▶ [Problem to work on]: Reproduce the rows below word for word, from the start of the rows through the line that contains "pyautogui.click(x=97, y=283)", both ends included. Leave the pictures out of your copy.

==== Exercise data ====

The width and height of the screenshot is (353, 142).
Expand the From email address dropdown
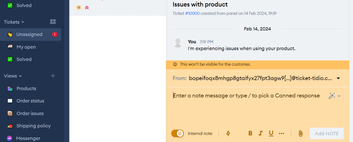pos(338,78)
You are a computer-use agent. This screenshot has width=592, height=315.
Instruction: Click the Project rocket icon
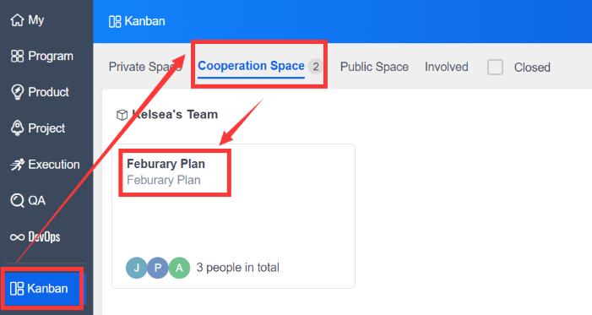tap(18, 128)
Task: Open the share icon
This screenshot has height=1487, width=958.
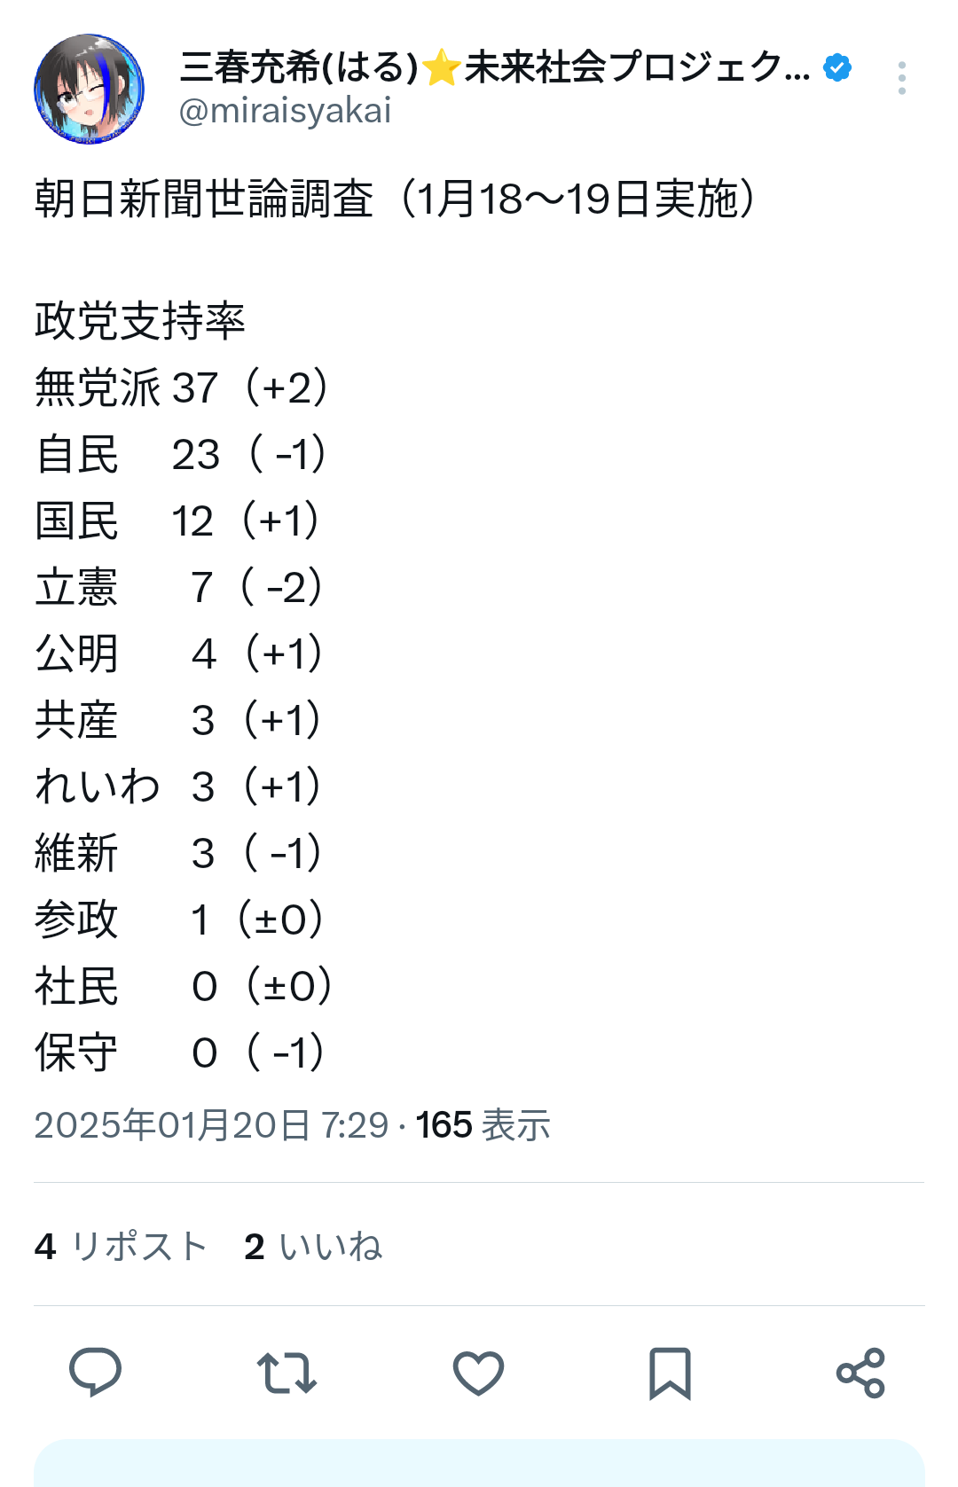Action: (860, 1373)
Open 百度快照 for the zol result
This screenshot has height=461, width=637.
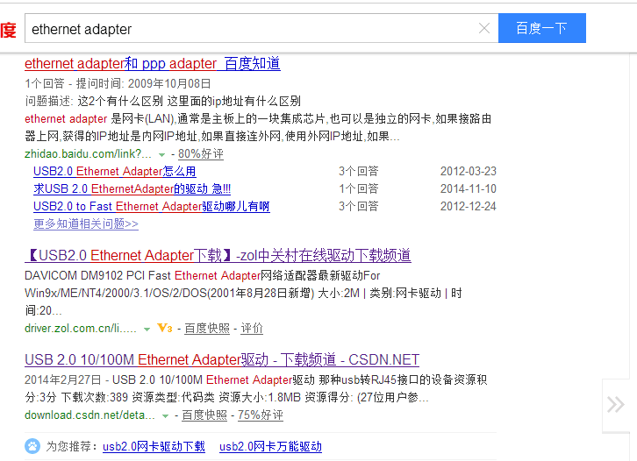pos(207,329)
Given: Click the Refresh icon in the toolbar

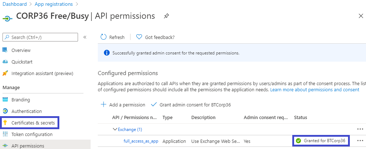Looking at the screenshot, I should coord(104,37).
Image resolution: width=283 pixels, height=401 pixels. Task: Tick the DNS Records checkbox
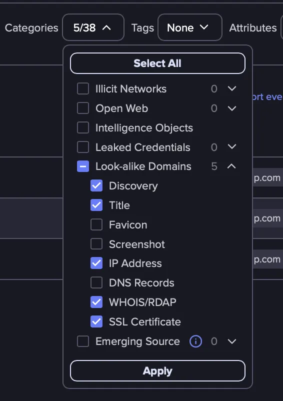pyautogui.click(x=97, y=283)
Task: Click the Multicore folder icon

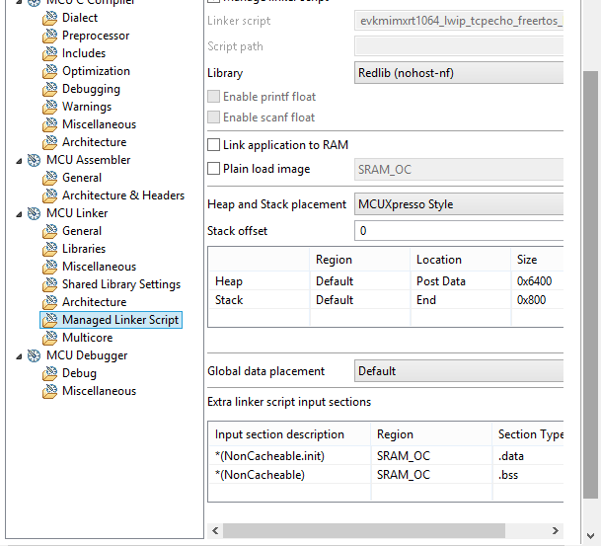Action: coord(50,338)
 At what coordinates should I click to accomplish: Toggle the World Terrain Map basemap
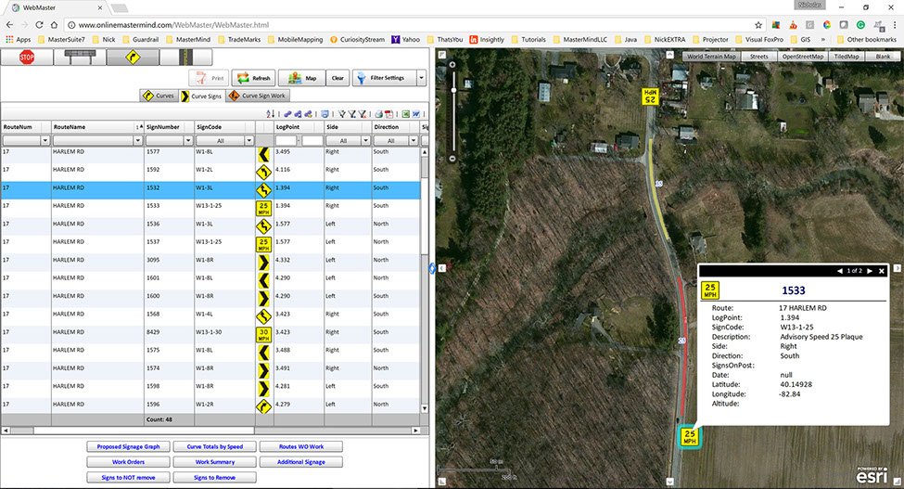tap(712, 57)
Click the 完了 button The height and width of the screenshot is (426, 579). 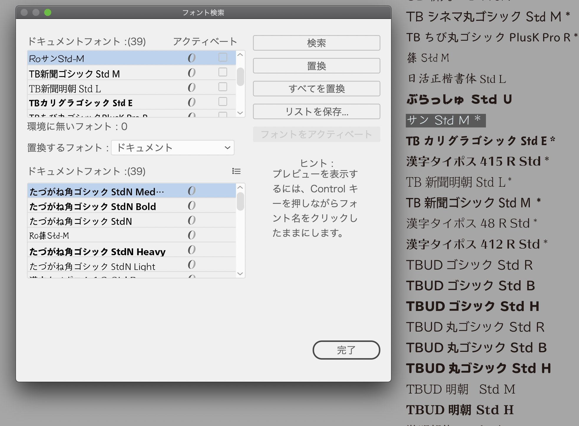[346, 350]
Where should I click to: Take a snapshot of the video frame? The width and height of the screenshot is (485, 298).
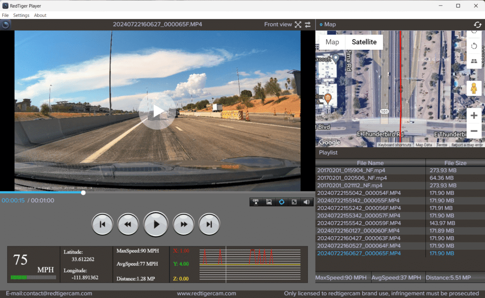click(269, 202)
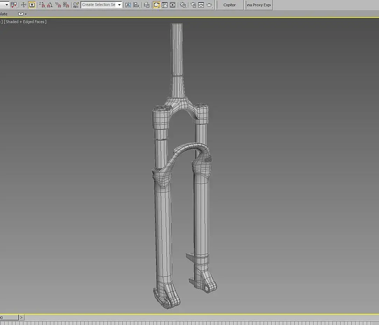Open the Render Setup dialog icon
The width and height of the screenshot is (379, 325).
point(193,5)
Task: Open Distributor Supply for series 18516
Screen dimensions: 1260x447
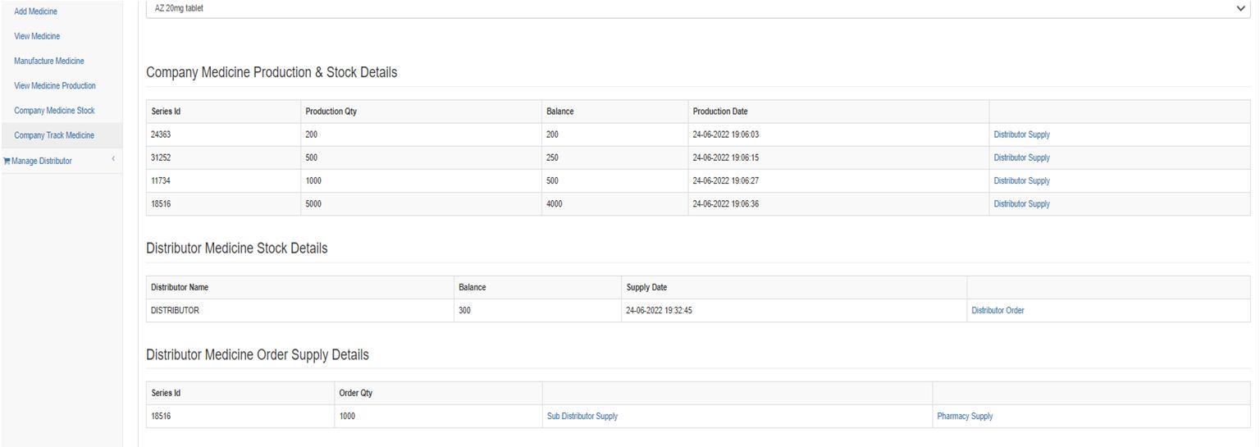Action: click(1021, 204)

====

▶ [Expected answer]:
The width and height of the screenshot is (353, 142).
Expand the From email address dropdown
pos(338,78)
You are a computer-use agent. This screenshot has width=592, height=315.
Instruction: Click the Project rocket icon
tap(18, 128)
Task: Open the share icon
This screenshot has height=1487, width=958.
Action: (860, 1373)
Open 百度快照 for the zol result
This screenshot has height=461, width=637.
pos(207,329)
Given: Click the Refresh icon in the toolbar

Looking at the screenshot, I should coord(104,37).
Image resolution: width=283 pixels, height=401 pixels. Task: Tick the DNS Records checkbox
pyautogui.click(x=97, y=283)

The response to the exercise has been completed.